Considerable confusion surrounds the longstanding question of what
constitutes a vortex, especially in a turbulent flow. This question,
frequently misunderstood as academic, has recently acquired
particular significance since coherent structures (CS) in turbulent
flows are now commonly regarded as vortices. An objective definition
of a vortex should permit the use of vortex dynamics concepts to
educe CS, to explain formation and evolutionary dynamics of CS, to
explore the role of CS in turbulence phenomena, and to develop
viable turbulence models and control strategies for turbulence
phenomena.

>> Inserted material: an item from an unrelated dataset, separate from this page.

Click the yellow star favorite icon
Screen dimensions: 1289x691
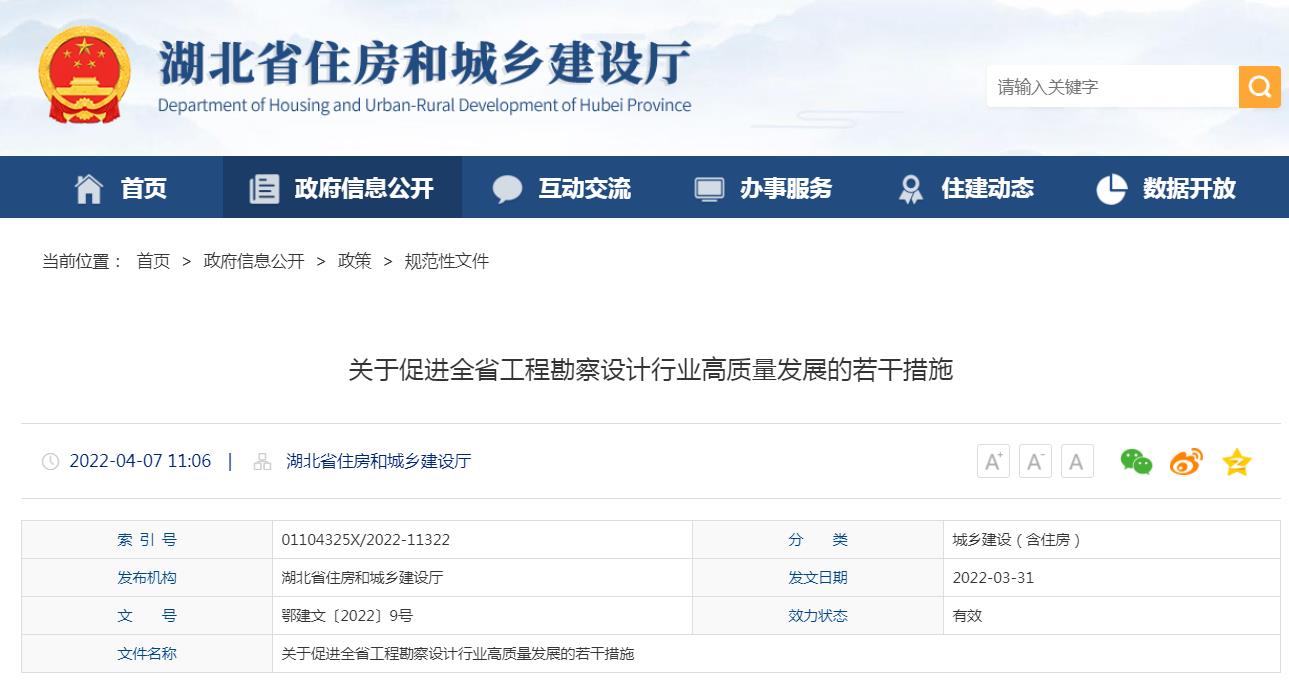1236,461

We propose a definition of a vortex in an incompressible
flow in terms of the eigenvalues of the symmetric tensor
${\bm {\cal S}}^2 + {\bm
\Omega}^2$; here ${\bm {\cal S}}$ and ${\bm \Omega}$ are respectively the symmetric
and antisymmetric parts of the velocity gradient tensor
${\bm \Delta}{\bm
u}$. This definition captures the pressure minimum
in a plane perpendicular to the vortex axis at high Reynolds
numbers, and also accurately defines vortex cores at low Reynolds
numbers, unlike a pressure-minimum criterion. We compare our
definition with prior schemes/definitions using exact and numerical
solutions of the Euler and Navier–Stokes equations for a variety of
laminar and turbulent flows. In contrast to definitions based on the
positive second invariant of ${\bm
\Delta}{\bm u}$ or the complex eigenvalues of
${\bm \Delta}{\bm
u}$, our definition accurately identifies the
vortex core in flows where the vortex geometry is intuitively
clear.